UBC Theses and Dissertations
Comprehensive evaluation of response and failure of medical treatment in patients with endometriosis-associated chronic pelvic pain. Alsowayan, Najla
Introduction: Endometriosis is a common gynecological condition affecting 6-10% of women of reproductive age that produces significant morbidity and constitutes a substantial burden on health care systems. Endometriosis is one of the main causes of pelvic pain as it has been estimated that 33% of patients with chronic pelvic pain have endometriosis. Several medical and surgical approaches are available for the management of endometriosis. Suppressive hormonal treatments are generally considered safe and commonly prescribed, however the desired effect of pain relief is not achieved in all patients. Less attention is paid to the reasons for discontinuation and risk factors associated with it. Identifying the proportion of patients who do not benefit from these medications and the risk factors will aid in patient counseling for pain management. In this thesis, I am evaluating patients that did not respond to the first and second line medical treatment of endometriosis. Methods: This cohort included 1440 patients of reproductive age that had confirmed or clinical suspicion of endometriosis.
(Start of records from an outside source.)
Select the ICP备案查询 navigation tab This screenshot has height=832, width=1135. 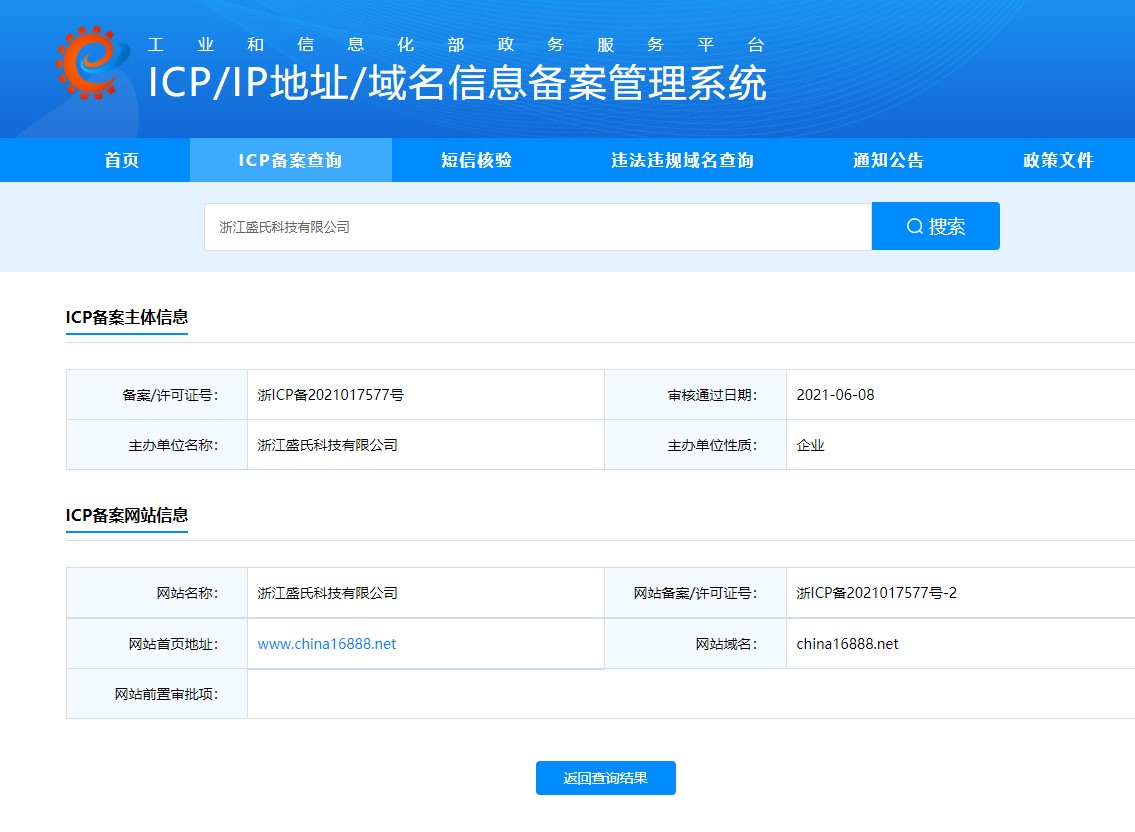290,160
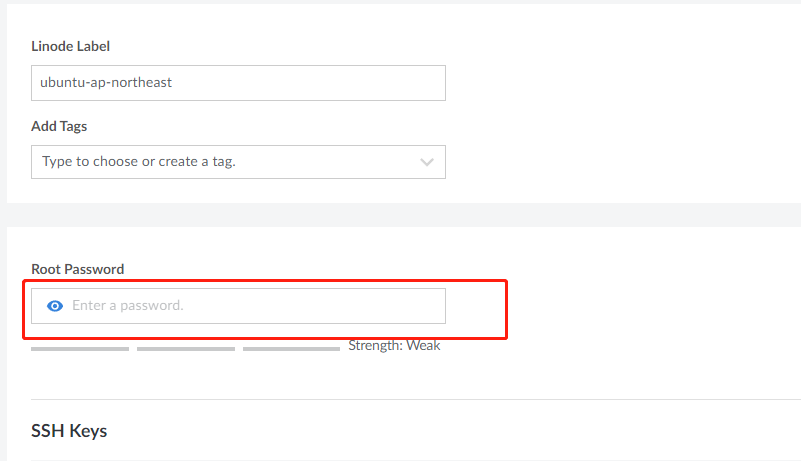Click the "ubuntu-ap-northeast" label text
The width and height of the screenshot is (801, 461).
106,83
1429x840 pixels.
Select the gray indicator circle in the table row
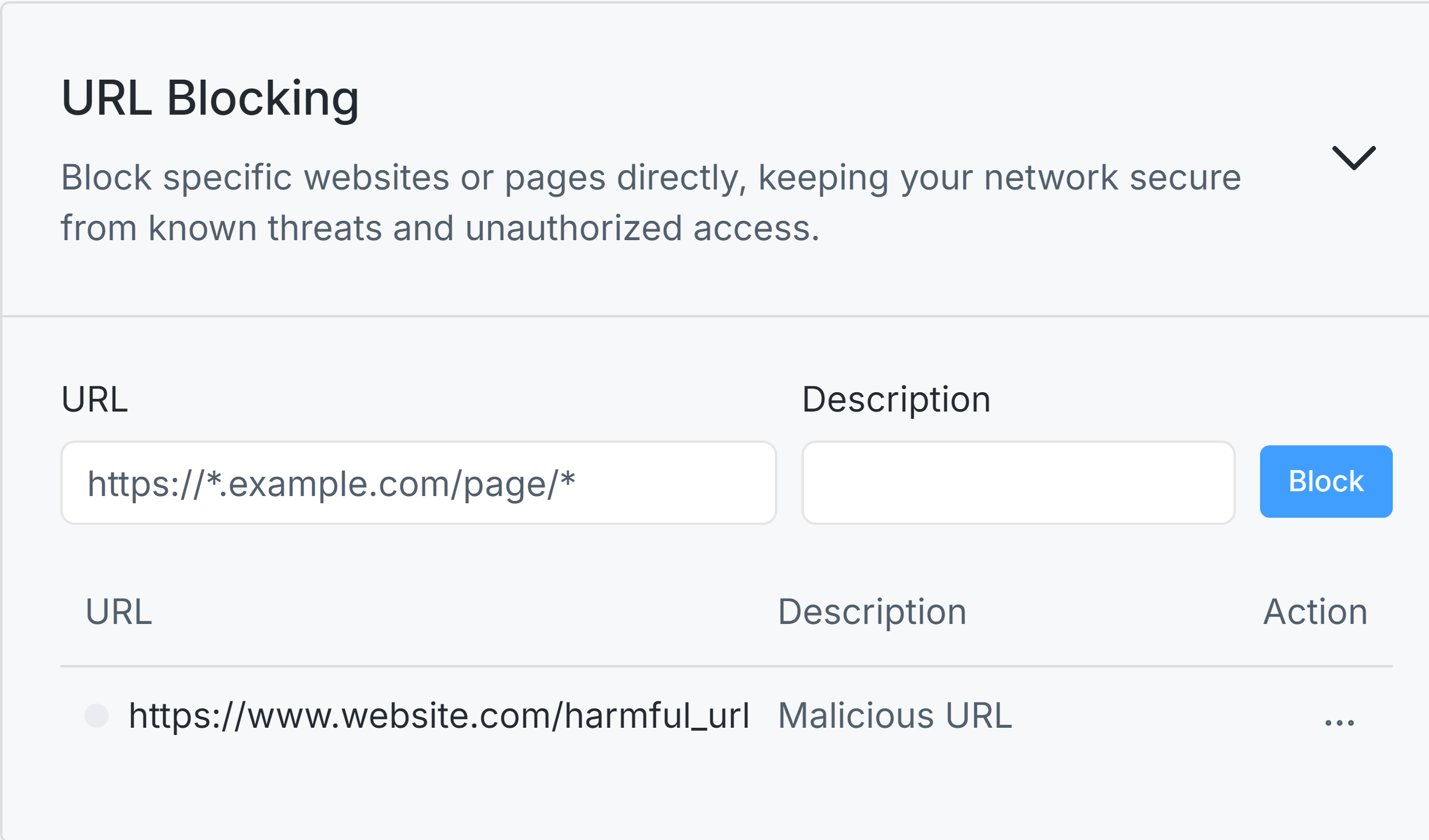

Through an online questionnaire, we asked these patients if they have ever used each hormonal medication to treat their pelvic pain and, if the answer was yes, if the treatment did not help or whether they discontinued due to side effects. Results: In this cohort, 58.3% (839/1440) reported prior use of cyclic hormonal contraceptives, while 42.4% (611/1440) reported prior use of continuous hormonal contraceptives. For progestins, there were 24% (344/1440) patients who used levonorgestrel intrauterine device and 20.2% (287/1440) who used dienogest. Patients who reported ineffectiveness of any hormonal treatment or discontinuation due to side-effects were younger, had higher pain severity, worse quality of life, more non-gynecological contributors to pain, and greater psychological comorbidities. Conclusion: My results highlight the importance of further studying non-responders to hormonal therapy. Prospective longitudinal studies are needed to confirm these findings and further classify the side-effects experienced by patients. Moreover, additional details on treatment inefficacy are required to identify patients that are truly non-responsive versus patients who are not adherent to mediation regimens or have financial difficulties with medication costs.